Okay, at this point I may be musing a little, but after getting so deep into the dynamics of the disk wind, I can't help but consider how satisfying the subject is. It's almost like the pieces simply fall into place. 

For instance, because of the way gas seems to exit a protoplanetary disk, it's true that once the gas is gone, only rocky planets can form. It's also the case that gas worlds, and in particular gas giants, are more likely to pop up in the outer areas of a planetary system. There tends to be more general mass in the outer regions of a protoplanetary disk, therefore leading to more massive planets as a whole — which would include Jupiter-esque gas giants. Plus, host stars themselves have a say in the matter. 

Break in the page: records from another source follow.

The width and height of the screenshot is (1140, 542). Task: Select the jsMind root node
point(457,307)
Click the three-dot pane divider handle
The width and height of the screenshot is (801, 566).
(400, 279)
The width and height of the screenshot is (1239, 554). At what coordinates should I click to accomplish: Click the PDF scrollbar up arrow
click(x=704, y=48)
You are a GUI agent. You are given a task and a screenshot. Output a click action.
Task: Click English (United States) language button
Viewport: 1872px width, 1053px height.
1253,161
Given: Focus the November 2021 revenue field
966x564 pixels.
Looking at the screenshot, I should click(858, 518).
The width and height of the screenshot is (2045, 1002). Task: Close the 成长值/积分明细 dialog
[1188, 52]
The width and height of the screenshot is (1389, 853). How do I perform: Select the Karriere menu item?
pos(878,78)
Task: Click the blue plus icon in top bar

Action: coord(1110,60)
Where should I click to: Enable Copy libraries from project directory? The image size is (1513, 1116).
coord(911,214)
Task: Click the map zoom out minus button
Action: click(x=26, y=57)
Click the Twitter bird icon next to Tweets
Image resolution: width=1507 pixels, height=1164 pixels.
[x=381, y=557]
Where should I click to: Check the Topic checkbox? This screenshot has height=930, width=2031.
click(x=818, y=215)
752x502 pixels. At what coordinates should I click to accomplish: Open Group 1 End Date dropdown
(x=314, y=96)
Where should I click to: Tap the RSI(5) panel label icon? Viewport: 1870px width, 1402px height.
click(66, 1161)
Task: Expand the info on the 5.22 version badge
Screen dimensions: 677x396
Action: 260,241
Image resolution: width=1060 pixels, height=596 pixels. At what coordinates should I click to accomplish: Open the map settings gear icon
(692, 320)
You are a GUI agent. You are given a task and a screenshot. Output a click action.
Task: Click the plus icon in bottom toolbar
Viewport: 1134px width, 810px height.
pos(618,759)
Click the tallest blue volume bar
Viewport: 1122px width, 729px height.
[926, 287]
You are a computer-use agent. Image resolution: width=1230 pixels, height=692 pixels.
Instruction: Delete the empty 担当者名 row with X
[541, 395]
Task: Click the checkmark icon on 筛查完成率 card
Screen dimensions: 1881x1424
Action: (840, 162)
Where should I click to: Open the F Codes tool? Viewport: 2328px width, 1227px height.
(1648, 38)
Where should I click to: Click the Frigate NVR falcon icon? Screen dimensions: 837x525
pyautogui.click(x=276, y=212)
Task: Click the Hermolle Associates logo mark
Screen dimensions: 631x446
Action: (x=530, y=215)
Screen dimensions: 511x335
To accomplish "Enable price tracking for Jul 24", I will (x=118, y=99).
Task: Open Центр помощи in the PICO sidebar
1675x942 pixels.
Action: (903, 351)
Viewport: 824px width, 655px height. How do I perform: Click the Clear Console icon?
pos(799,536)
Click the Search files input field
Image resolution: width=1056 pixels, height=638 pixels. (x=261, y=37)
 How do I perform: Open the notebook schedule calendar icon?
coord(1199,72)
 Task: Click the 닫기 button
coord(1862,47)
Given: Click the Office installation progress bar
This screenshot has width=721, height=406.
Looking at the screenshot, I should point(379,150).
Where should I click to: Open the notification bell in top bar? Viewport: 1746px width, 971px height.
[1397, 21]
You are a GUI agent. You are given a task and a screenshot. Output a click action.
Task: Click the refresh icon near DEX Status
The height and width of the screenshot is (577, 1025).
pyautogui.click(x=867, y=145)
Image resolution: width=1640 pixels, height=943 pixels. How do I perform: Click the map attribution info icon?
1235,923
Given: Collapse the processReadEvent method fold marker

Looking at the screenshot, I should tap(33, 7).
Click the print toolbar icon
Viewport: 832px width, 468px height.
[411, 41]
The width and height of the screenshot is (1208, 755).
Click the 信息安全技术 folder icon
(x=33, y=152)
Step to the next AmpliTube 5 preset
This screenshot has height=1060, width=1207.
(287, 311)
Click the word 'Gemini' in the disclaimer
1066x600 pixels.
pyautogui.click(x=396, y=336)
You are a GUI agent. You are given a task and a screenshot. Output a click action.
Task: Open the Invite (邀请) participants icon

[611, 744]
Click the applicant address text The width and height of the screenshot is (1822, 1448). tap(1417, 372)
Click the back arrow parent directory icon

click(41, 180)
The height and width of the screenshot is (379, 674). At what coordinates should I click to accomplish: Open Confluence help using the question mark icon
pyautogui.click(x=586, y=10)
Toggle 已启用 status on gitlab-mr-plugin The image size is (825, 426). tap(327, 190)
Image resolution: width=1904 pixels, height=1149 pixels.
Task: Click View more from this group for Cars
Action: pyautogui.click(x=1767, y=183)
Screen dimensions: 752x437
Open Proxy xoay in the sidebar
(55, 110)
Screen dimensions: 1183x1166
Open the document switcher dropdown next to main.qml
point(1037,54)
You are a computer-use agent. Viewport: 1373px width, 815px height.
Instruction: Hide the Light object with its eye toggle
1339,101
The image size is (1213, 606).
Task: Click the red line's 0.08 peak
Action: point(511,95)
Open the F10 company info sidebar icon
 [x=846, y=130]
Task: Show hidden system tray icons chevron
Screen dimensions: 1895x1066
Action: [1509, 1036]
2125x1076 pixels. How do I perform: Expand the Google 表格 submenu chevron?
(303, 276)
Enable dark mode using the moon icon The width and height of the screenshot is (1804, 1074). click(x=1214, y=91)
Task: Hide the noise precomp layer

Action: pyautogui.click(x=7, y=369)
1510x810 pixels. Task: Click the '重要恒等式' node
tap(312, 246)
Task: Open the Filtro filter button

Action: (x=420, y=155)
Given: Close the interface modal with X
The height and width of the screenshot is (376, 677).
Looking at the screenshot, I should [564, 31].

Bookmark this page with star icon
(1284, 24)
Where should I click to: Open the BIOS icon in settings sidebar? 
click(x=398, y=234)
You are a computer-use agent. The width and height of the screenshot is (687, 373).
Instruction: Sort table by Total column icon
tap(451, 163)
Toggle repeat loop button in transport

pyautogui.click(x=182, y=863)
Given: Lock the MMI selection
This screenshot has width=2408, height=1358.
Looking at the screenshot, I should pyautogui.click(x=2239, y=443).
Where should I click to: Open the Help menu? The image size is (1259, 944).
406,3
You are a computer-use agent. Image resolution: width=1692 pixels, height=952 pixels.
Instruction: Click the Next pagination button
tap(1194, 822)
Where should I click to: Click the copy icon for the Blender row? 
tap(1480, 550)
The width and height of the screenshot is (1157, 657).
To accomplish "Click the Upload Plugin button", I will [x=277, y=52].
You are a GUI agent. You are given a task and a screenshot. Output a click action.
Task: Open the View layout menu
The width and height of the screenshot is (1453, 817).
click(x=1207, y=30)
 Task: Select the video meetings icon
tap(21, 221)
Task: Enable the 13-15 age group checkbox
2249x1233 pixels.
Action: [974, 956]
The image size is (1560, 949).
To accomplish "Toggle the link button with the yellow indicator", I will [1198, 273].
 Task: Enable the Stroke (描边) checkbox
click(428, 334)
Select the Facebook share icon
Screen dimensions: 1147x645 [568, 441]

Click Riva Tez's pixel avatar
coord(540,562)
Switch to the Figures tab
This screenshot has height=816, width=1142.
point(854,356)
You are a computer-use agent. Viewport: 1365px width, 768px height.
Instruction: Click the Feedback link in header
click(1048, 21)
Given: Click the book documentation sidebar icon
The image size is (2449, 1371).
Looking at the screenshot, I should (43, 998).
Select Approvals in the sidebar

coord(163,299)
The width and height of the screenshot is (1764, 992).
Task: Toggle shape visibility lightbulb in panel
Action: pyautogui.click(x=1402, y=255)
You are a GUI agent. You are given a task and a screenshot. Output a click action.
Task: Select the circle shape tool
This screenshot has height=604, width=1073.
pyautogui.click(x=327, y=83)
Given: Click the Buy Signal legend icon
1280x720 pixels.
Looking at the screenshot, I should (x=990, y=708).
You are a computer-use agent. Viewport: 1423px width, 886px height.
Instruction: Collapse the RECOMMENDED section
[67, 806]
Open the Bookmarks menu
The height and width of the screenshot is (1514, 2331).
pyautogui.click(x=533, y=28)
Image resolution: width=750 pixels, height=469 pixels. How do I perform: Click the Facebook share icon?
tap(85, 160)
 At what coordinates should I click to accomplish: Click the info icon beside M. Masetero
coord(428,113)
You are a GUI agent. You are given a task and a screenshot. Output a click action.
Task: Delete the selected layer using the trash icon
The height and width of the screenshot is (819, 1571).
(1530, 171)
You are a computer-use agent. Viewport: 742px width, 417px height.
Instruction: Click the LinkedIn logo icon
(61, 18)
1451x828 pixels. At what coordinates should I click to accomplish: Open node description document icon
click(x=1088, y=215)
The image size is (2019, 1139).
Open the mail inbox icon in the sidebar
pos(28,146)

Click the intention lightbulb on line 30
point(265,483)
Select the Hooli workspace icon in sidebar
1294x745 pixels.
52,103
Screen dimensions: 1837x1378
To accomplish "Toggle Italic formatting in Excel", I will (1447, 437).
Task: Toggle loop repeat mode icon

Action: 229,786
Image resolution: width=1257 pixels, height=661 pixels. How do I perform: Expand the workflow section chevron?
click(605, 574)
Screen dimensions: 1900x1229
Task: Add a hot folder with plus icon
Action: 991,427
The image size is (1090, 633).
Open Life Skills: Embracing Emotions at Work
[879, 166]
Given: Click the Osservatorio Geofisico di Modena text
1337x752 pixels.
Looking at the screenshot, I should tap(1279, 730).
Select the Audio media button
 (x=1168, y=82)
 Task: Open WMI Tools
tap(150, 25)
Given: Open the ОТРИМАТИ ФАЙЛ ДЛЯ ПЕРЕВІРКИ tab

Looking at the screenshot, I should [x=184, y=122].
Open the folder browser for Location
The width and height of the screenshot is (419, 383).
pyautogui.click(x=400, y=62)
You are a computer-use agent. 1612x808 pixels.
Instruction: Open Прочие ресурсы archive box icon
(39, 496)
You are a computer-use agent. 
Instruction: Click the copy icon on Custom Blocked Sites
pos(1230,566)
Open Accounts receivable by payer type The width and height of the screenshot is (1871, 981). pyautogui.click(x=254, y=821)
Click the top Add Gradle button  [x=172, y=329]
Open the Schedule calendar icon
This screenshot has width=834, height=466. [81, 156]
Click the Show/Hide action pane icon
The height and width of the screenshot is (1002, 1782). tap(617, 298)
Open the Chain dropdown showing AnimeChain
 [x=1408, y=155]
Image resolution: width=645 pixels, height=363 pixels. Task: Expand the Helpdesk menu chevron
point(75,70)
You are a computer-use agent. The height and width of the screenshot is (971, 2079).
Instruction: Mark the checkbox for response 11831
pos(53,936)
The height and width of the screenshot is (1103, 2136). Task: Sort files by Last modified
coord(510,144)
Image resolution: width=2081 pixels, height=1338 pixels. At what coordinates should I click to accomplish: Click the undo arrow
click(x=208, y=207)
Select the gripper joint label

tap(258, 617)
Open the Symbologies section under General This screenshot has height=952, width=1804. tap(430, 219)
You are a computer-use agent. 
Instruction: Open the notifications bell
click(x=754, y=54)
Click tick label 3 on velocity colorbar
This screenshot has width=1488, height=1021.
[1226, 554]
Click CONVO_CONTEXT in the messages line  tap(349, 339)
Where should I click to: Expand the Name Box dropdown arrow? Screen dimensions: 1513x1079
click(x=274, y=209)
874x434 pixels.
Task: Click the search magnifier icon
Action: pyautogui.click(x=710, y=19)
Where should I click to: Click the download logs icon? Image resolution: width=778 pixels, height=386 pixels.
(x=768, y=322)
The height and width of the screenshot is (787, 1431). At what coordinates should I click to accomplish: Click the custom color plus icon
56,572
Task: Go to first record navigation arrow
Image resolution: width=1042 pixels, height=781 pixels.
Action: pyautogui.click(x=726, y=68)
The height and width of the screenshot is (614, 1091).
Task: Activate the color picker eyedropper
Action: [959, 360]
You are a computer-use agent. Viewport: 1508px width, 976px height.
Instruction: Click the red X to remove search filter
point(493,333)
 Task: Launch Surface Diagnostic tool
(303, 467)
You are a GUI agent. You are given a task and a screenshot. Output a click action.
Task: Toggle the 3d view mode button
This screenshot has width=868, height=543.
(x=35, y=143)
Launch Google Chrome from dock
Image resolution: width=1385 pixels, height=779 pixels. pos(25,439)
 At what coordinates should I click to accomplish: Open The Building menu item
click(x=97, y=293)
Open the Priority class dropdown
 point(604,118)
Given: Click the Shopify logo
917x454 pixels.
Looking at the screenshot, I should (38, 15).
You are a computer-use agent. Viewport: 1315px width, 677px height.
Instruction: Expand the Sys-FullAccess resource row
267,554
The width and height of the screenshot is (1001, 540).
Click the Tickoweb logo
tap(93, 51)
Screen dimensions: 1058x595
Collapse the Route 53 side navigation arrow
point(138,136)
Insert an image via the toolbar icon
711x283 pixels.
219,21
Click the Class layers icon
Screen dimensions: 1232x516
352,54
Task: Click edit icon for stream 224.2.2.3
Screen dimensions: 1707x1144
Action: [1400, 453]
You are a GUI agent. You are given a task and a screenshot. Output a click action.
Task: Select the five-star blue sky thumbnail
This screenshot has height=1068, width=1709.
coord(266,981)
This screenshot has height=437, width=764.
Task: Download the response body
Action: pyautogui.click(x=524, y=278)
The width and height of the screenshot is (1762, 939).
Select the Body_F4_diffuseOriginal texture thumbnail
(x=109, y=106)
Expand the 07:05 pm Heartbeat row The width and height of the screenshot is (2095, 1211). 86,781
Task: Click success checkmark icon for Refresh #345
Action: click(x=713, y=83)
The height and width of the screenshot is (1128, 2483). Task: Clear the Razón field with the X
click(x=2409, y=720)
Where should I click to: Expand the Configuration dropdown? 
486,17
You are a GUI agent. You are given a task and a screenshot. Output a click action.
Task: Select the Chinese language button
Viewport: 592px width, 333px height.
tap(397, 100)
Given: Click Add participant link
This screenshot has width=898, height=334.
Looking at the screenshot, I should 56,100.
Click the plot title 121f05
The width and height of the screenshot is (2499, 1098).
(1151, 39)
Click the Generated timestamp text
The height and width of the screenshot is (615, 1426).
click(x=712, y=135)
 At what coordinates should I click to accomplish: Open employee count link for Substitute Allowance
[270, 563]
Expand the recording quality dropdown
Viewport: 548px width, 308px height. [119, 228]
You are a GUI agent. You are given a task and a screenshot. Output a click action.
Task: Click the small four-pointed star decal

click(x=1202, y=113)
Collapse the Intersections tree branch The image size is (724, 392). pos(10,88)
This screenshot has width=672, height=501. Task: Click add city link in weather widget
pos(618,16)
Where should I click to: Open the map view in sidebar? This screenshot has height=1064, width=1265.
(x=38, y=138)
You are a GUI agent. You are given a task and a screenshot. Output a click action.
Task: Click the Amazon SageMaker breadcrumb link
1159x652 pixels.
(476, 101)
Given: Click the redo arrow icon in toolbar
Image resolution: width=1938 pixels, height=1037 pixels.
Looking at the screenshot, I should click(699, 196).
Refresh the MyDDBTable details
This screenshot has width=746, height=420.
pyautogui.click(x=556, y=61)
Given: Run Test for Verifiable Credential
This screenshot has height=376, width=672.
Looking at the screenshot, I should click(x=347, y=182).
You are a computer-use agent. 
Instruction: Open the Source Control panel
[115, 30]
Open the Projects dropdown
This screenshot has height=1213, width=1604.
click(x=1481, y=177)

"Rocky planets very close to the star will have very little or no atmosphere [like Mercury], as it will be stripped away by the sun's high energy photons — similar to photoevaporation," Bajaj said. "For gas giants, if they happen to form close to the star, it is possible that they find a balance between their gas and the sun's energy."

And finally, though it's severely cliche to say at this point, all of this is a testament to how much the James Webb Space Telescope is revolutionizing our understanding of the universe. Its infrared sensitivity is immense for sure, but a lot of its discoveries owe themselves to the body of work already available to build on — the library of papers that's been helping scientists decide where, precisely, the JWST should look.

"We really do stand on the shoulders of giants — and giant telescopes," Bajaj said.

The study was published on March 4 in The Astronomical Journal.